Fed: Key to investors' reaction will be a function of the statement and forecasts - BBH

Research Team at BBH suggests that provided that the Federal Reserve delivers the widely tipped and expected 25 bp hike in the Fed funds target range, the key to investors' reaction will be a function of the FOMC statement and forecasts.  

Key Quotes

“A failure of the Federal Reserve to raise interest rates would be a significant shock and likely spur a dollar sell-off, a Treasury rally, and probably an equity market sell-off.  The likelihood of this scenario is so low that it is not worth much time discussing.  Similarly, a 50 bp move also is highly unlikely.  It would go against everything the Fed has been saying about gradual moves.  It would be an admission of getting behind the curve, and there is no evidence that this is their assessment.”

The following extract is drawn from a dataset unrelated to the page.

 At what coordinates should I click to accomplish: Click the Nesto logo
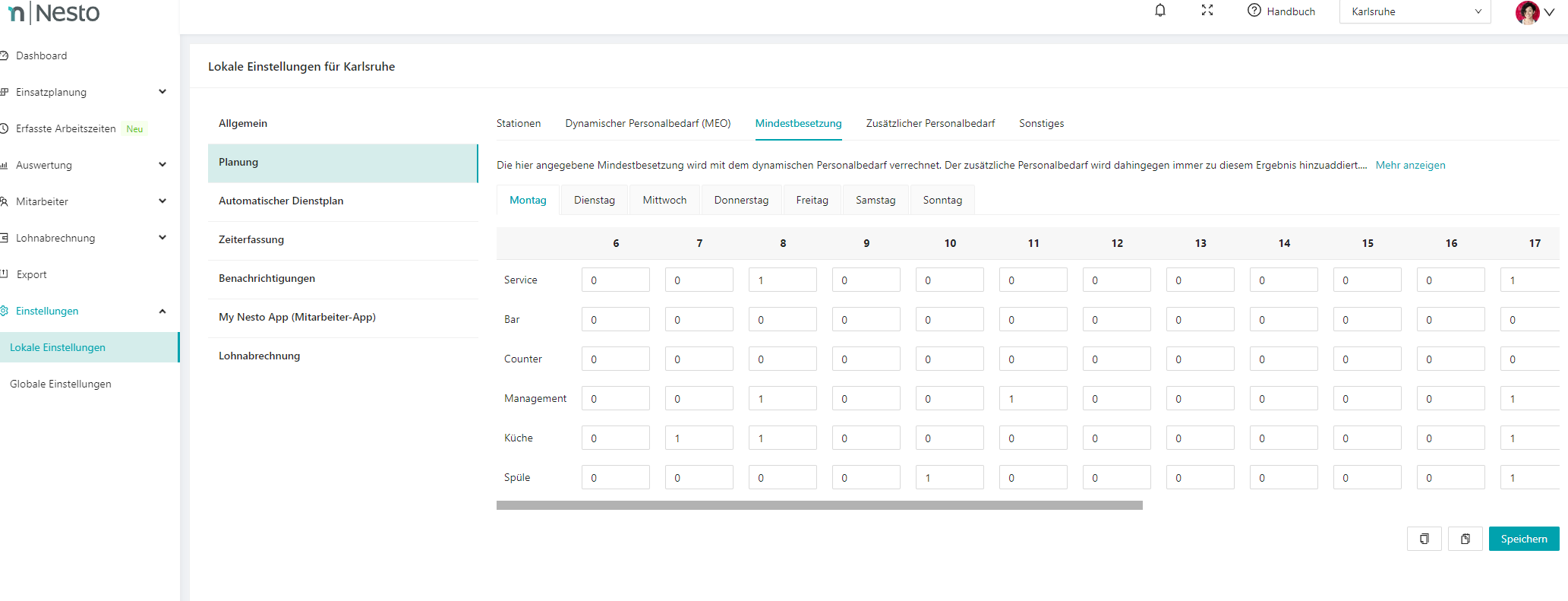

“There seems to be a broad sense that near midyear, there will likely be some tax cuts and spending increases alongside a tougher, perhaps more mercantilist trade policy.  The details are vague, and how this sits with the fiscally conservative wing of the Republican Party is not clear.  While the intentions and signals of the President-elect have spurred a sizable reaction in the capital markets, more concrete details are needed to begin contemplating the impact on monetary policy.”  

“Therefore (and this is where some investors may be disappointed), the FOMC's economic assessment and most importantly, their forecasts, are unlikely to change very much.  Of course, the part of the statement that updates the economic assessment may be upgraded a notch.  The headwinds that held the economy below trend appear to be transitory as the Fed had anticipated.  Fourth quarter growth looks to be around 2.5%.  Consumption may be a little less robust and trade is looking like a drag.”  

“All else being equal, the appreciation of the dollar and rise in yields would likely have a dampening impact on growth and inflation forecasts.  This may be blunted by the further decline in the unemployment and underemployment rates and the wealth effect.  And given the uncertainties over the new Administration, most Fed officials are likely to be reluctant to change their forecasts much now, when in three months, visibility will be better.”

“Specifically, we expect the median dot show expectations for two hikes next year.  While this is twice as fast as the pace in 2015 and 2016, it fits any definition of prudent and cautious.  A recent Wall Street Journal survey found that among economists three rate hikes are thought likely next year.”

“In her press conference, Yellen will likely deflect any discussion of the new Administration's policies.  However, she can be counted to offer a vigorous defense of the Fed's independence against encroachments.  Given two current vacancies, the expiration of several governor terms in 2018, the new Administration will have the opportunity to change the Federal Reserve significantly without going through the politically and economically sensitive course of direct confrontation.”